Spotify CEO: 'Your Album Is Already Getting Traded on BitTorrent, Right Now...'
Against a potentially bigger wave of windowing and pullouts by major artists, Spotify's CEO is now taking the counter-offensive. In an interview published today by Evolver, Daniel Ek addressed Spotify pullouts head-on, partly based on the argument that file-swapping is now getting monetized. Here's the excerpt, the full interview is here.
"I'd also like to address people who think they'll gain sales by not being on Spotify...
Album unit sales [were] up in the US in 2011, the year Spotify launched, for the first time since 2004. More than a dozen albums which debuted at number one have been available on Spotify at launch.
Spotify users are the exact same people [who] used to listen to music every day on YouTube, whose entire music collection was pulled off BitTorrent sites.

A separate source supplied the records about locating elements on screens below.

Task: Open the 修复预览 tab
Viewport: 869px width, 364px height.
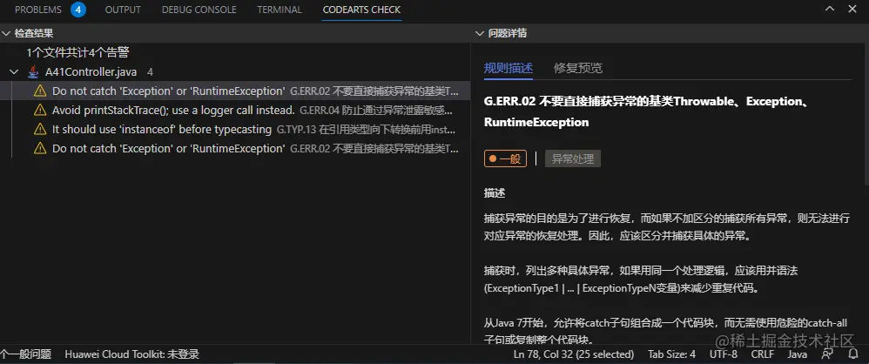Action: click(x=578, y=68)
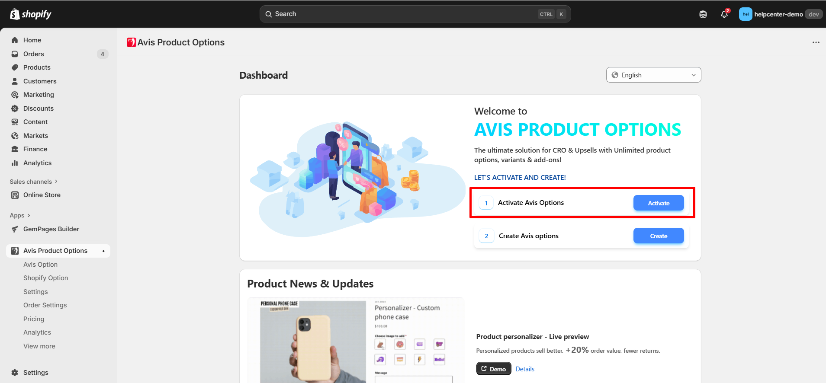Click the search input field
826x383 pixels.
[407, 14]
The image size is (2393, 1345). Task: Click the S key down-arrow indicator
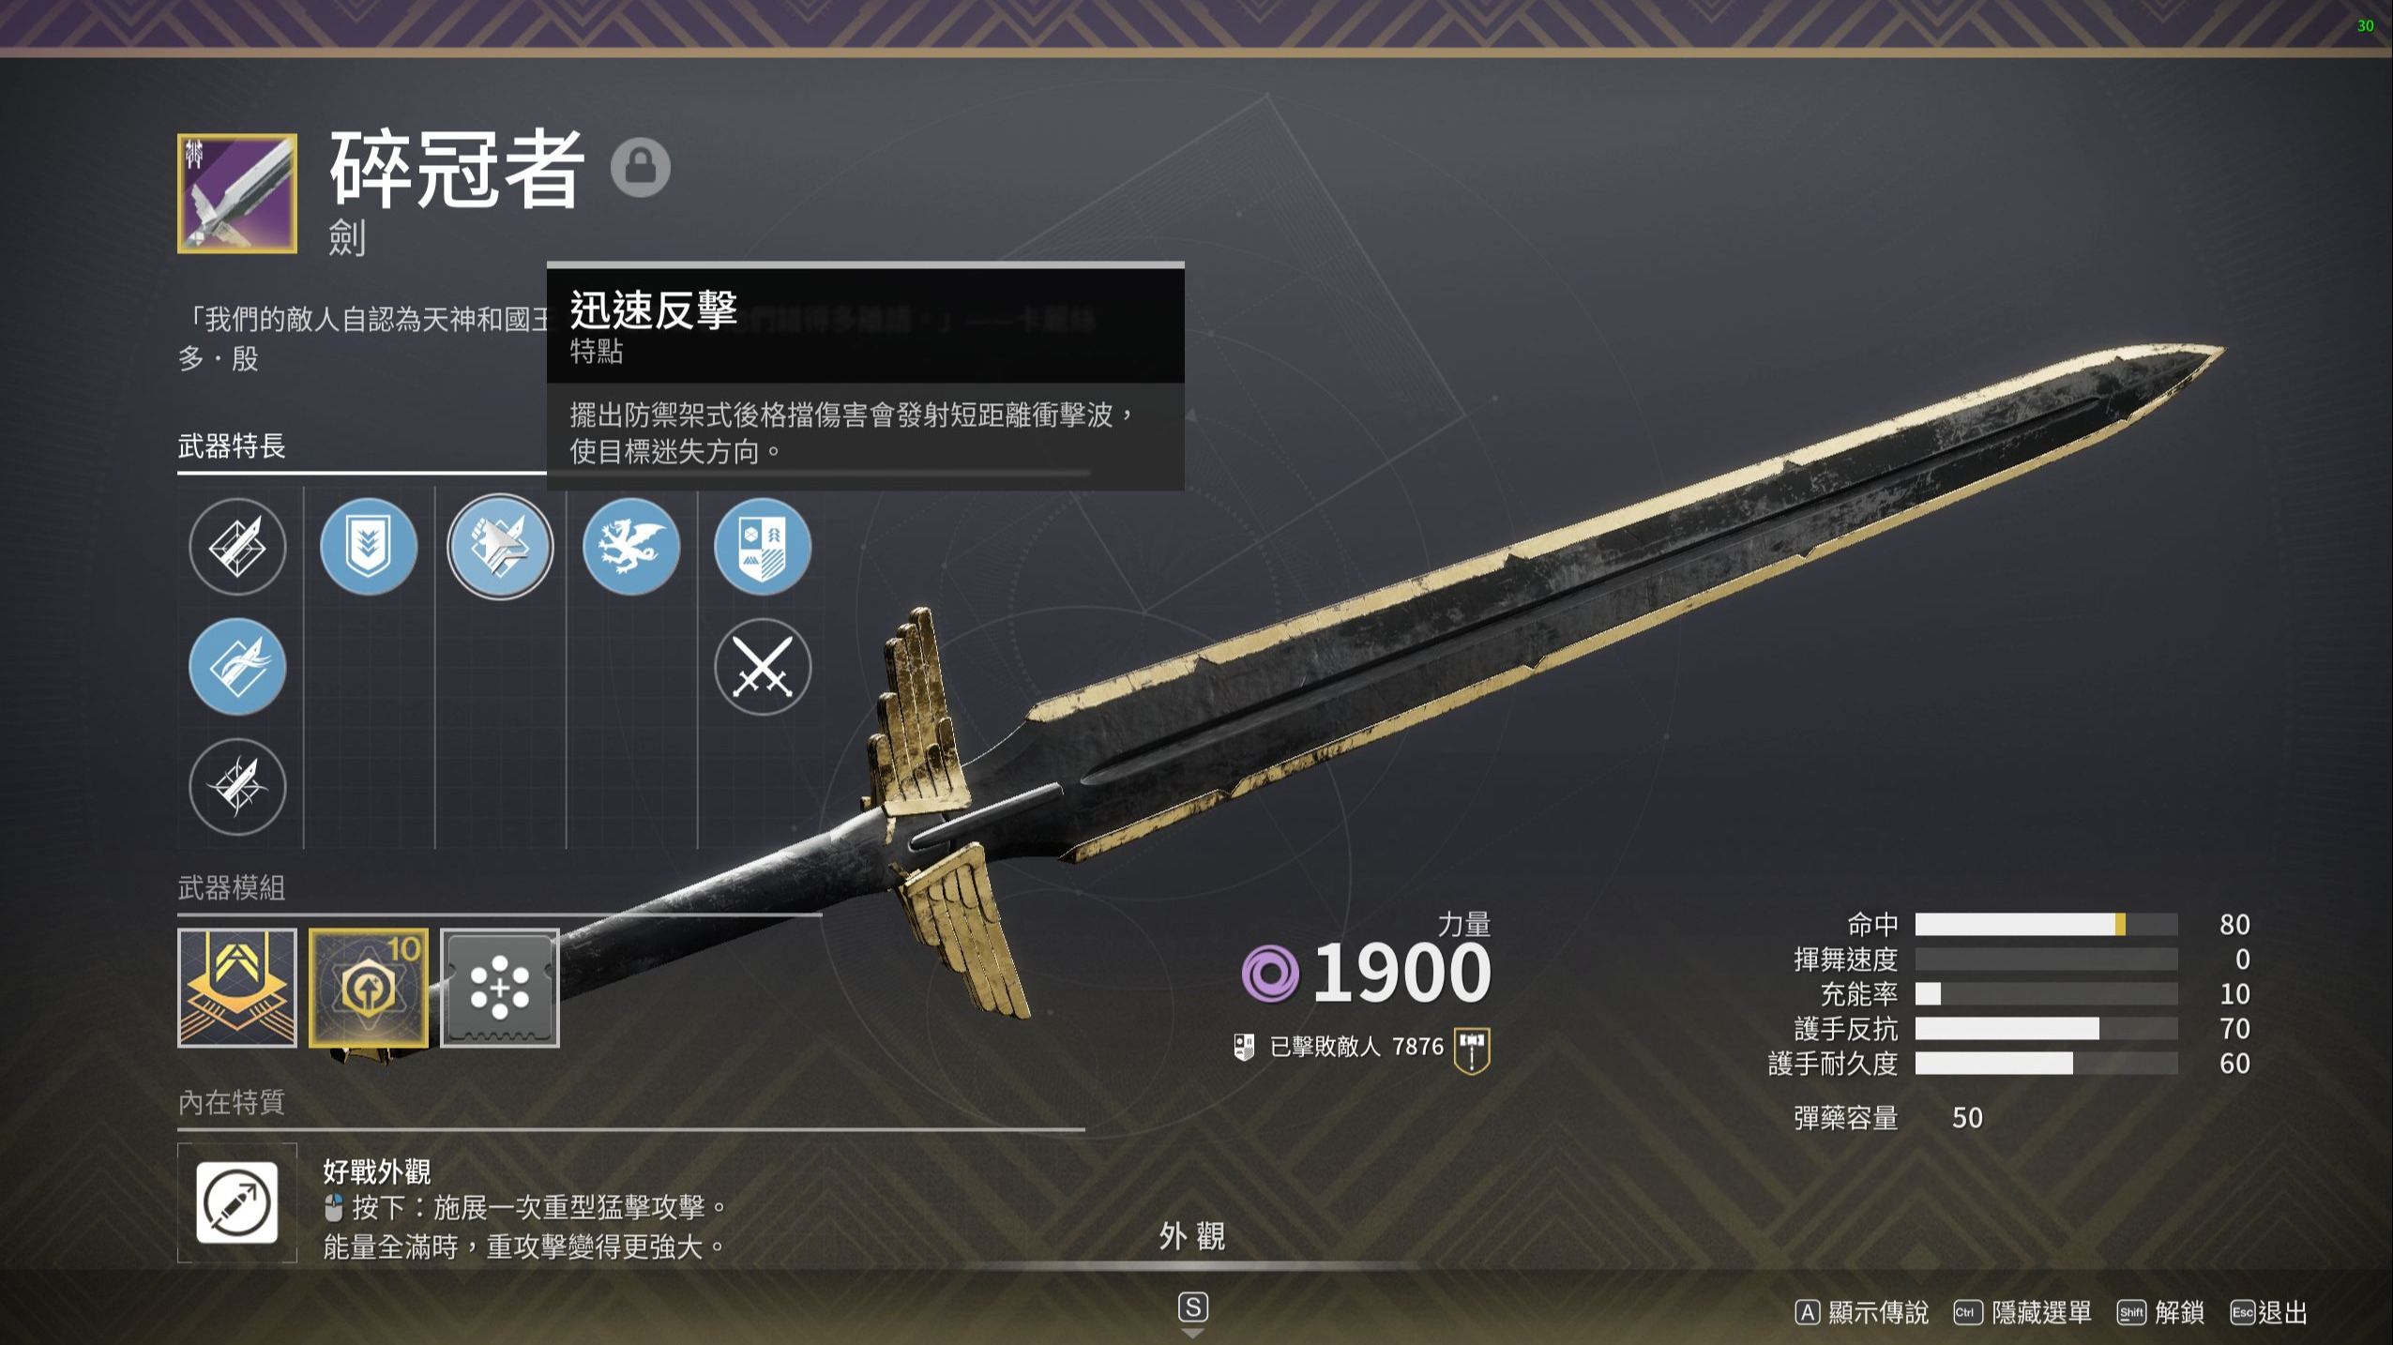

"By offering them a compelling music service that allows them to discover hundreds of new artists, not just their favorites pulled from YouTube or [pirated], we’re seeing millions move back to listening to music legally after years of being left out in the cold.
"They're helping pay a ton of money back to the industry. You're talking 10 million active users, 2.5 million subscribers — most of them paying $120 a year, which is double the amount of your average iTunes user.
If you think that by doing so you’re getting them to buy your album on a CD, or as an album download, again, there’s absolutely no evidence to back that theory up.